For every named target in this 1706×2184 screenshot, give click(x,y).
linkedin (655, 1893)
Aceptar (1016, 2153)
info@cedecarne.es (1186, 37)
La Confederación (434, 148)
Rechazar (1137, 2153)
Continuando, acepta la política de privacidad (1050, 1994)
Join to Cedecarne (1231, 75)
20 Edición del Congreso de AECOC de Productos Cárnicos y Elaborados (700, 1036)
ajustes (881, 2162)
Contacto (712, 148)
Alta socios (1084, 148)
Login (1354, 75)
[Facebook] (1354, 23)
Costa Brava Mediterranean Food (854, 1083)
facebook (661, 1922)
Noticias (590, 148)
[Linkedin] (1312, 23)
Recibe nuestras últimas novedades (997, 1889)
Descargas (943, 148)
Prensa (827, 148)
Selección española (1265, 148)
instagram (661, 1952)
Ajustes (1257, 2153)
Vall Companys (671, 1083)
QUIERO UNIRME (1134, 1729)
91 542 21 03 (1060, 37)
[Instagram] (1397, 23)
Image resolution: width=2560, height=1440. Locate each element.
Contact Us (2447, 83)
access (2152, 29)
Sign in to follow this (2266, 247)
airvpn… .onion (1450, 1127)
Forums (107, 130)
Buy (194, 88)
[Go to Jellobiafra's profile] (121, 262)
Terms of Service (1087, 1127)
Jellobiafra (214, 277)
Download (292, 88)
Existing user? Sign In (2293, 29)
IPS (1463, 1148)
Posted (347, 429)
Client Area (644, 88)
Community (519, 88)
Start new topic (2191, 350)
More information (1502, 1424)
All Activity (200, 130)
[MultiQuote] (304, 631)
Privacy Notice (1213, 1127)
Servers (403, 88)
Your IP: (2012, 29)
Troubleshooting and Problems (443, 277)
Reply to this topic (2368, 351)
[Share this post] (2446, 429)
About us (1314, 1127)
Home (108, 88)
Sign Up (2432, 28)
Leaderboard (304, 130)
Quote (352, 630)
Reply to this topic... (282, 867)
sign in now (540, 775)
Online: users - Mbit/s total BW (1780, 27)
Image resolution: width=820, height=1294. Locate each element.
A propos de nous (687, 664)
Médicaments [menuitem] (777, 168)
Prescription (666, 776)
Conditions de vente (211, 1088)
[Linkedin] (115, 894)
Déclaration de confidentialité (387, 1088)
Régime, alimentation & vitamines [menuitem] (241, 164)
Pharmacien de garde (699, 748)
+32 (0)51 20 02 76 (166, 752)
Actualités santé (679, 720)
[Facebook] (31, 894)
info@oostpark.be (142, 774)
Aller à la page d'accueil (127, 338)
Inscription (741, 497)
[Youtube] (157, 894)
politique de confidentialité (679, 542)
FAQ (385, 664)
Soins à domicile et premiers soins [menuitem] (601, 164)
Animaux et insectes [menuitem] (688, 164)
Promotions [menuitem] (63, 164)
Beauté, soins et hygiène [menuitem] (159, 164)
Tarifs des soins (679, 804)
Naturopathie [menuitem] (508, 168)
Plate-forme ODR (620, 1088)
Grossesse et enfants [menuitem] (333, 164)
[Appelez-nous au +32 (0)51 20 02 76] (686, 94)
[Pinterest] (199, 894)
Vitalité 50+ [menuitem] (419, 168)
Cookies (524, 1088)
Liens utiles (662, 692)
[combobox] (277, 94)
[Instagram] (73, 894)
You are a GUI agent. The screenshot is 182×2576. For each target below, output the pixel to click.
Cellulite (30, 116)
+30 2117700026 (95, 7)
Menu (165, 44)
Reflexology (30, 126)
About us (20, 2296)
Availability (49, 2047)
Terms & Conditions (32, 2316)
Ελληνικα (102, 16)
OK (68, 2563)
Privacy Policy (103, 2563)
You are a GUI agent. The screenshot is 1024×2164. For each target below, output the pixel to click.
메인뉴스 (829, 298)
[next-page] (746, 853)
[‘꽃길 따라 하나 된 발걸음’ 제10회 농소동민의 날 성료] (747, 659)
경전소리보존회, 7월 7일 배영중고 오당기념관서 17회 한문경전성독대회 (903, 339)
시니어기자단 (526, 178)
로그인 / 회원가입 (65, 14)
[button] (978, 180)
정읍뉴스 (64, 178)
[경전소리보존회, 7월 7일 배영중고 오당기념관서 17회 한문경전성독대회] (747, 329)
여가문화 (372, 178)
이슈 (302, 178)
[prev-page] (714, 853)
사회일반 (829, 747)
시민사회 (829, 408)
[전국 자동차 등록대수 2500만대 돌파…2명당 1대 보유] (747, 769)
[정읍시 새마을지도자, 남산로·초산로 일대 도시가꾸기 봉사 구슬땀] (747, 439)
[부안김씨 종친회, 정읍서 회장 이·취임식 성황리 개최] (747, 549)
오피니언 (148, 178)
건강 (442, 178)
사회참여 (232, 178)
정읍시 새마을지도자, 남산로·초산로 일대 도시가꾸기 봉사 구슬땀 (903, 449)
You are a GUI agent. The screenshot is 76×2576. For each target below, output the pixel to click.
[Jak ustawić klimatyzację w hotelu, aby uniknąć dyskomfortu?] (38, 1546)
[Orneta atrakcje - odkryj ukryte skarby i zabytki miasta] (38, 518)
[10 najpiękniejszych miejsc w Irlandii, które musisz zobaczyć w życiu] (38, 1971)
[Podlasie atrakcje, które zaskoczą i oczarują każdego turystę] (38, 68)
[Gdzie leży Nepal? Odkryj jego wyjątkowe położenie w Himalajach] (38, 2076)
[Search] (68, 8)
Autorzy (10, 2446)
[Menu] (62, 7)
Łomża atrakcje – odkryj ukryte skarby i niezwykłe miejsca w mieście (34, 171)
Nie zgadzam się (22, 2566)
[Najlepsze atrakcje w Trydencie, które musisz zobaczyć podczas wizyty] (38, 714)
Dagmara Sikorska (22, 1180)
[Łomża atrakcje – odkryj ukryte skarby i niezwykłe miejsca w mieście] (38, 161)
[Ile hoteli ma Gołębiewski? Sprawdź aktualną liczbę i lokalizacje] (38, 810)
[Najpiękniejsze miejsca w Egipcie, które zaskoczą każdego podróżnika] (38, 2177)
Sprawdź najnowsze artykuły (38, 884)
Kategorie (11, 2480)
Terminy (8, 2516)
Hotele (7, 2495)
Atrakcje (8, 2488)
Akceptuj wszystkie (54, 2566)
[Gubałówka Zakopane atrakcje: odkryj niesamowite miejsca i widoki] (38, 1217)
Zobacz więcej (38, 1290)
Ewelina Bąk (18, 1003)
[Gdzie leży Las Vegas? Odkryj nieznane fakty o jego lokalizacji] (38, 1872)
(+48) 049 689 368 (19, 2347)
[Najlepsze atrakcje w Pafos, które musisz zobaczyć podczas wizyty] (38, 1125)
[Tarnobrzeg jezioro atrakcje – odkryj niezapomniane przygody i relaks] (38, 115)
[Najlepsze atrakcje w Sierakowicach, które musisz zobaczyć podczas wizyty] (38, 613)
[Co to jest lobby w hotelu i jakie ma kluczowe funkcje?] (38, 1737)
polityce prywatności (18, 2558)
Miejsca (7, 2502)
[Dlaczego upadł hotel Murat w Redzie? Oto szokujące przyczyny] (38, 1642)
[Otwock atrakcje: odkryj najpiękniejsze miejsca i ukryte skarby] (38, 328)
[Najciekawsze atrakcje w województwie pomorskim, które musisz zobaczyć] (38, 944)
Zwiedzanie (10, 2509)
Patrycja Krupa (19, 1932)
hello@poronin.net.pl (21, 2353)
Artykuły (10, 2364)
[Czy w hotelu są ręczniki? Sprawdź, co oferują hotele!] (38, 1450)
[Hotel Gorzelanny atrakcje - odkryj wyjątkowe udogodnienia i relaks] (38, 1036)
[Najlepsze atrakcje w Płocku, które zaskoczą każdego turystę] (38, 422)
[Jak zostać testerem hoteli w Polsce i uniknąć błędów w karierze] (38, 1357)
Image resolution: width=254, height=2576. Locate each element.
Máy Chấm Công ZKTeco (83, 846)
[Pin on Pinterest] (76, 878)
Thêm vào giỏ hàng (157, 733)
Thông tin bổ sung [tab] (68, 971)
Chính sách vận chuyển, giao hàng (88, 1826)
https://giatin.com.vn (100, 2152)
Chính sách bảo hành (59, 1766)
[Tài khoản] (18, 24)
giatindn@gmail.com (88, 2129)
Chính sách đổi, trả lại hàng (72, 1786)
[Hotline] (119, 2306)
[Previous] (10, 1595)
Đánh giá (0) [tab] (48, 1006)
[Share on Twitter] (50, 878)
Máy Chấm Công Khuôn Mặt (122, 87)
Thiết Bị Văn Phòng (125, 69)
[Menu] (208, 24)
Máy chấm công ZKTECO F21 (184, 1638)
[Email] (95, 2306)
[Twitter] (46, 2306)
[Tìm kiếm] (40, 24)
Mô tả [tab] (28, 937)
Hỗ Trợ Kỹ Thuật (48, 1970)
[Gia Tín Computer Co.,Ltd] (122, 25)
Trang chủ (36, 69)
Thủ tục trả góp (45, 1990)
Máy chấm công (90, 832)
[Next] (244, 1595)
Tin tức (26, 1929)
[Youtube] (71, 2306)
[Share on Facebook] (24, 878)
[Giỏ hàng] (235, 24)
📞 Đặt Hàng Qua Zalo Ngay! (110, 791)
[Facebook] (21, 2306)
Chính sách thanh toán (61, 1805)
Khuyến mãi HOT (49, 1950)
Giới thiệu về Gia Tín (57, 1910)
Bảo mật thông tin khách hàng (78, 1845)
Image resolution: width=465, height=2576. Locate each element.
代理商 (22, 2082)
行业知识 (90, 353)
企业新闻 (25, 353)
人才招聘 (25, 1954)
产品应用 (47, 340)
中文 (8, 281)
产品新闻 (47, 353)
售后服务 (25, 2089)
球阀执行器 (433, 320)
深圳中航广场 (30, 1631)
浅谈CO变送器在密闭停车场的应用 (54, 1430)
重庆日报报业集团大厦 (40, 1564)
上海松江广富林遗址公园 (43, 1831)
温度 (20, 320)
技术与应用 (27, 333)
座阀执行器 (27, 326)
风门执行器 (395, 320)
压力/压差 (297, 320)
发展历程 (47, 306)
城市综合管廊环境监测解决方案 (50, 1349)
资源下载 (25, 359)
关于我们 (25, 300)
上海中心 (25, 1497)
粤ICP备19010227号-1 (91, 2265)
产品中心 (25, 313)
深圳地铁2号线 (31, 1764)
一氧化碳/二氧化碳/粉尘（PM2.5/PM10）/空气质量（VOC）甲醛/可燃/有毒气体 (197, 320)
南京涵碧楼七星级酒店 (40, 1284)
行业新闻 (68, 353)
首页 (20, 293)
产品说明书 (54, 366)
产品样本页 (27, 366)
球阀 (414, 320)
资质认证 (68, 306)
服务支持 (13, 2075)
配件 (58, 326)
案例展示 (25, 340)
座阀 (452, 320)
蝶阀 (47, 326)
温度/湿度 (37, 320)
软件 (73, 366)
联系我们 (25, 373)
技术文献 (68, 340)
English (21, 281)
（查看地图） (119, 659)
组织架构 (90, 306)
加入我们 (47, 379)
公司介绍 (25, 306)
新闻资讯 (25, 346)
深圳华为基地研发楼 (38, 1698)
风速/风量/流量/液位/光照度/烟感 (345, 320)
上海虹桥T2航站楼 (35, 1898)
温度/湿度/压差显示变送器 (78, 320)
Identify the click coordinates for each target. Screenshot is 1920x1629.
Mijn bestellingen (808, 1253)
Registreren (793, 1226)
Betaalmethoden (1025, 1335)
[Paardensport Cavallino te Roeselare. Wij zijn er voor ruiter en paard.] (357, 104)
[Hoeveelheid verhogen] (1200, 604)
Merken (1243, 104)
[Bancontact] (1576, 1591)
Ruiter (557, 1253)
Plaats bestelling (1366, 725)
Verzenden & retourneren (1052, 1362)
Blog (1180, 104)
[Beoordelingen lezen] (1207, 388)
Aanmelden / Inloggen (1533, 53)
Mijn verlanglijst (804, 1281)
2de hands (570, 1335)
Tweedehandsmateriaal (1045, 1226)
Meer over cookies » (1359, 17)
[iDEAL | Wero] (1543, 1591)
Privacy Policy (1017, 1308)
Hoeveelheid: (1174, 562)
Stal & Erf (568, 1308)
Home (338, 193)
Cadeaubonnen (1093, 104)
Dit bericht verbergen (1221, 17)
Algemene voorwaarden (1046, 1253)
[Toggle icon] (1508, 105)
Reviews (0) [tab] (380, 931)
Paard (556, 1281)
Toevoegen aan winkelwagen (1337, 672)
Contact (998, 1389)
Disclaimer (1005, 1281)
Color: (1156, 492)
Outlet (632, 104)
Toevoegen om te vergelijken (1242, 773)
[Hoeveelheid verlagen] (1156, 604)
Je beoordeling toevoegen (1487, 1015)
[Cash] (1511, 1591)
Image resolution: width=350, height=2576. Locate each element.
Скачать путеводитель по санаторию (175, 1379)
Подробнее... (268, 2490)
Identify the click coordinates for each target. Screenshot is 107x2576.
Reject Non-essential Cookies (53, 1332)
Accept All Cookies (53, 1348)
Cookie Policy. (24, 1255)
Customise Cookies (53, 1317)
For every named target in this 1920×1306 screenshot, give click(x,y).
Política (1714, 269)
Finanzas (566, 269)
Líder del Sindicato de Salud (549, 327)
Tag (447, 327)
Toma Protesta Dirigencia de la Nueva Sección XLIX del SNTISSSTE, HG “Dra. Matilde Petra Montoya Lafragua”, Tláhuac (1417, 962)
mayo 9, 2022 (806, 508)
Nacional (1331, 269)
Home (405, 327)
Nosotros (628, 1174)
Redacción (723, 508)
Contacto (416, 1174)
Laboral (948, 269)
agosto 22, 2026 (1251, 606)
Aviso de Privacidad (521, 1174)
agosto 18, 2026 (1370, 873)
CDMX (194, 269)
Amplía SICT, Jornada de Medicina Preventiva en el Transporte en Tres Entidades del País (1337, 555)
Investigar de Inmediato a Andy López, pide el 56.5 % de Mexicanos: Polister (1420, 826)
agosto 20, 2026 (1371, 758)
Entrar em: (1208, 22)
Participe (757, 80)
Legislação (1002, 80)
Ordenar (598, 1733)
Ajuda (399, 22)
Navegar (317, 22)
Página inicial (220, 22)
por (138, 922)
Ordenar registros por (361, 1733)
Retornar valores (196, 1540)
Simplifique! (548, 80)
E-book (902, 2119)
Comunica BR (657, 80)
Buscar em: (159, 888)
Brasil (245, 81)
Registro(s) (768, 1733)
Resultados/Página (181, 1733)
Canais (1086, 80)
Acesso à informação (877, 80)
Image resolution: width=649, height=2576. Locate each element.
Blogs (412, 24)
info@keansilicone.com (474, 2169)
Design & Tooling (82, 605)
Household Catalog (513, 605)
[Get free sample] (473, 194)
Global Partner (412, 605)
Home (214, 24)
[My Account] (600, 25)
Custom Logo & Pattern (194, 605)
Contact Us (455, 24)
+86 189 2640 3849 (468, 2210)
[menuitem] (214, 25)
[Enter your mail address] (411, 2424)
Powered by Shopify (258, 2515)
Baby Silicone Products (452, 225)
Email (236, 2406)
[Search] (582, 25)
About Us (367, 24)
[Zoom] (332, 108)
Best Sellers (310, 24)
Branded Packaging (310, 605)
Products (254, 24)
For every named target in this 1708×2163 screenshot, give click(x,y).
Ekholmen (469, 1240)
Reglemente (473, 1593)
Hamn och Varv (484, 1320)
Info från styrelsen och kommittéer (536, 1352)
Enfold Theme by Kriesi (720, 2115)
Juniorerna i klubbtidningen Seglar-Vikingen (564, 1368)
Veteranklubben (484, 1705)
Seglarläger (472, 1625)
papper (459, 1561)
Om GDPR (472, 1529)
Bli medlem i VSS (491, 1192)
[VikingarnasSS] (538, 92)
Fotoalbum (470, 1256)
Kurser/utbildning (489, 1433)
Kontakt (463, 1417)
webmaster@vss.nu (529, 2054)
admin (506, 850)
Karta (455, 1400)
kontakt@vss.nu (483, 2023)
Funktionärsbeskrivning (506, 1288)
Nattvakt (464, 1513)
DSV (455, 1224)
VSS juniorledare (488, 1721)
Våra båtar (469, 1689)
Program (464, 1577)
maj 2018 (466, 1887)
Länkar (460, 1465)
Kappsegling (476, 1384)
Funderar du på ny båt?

★ ★ ★ ★ ★ ★ ★

WHAT IS BEING ASKED: All lines in the data that contain the word "every" should be copied.

TASK OUTPUT:
For every named target in this 1706×2184 screenshot, give click(x,y).
For every named target in this 1920×1306 screenshot, give click(x,y).
For every named target in this 1708×2163 screenshot, give click(x,y).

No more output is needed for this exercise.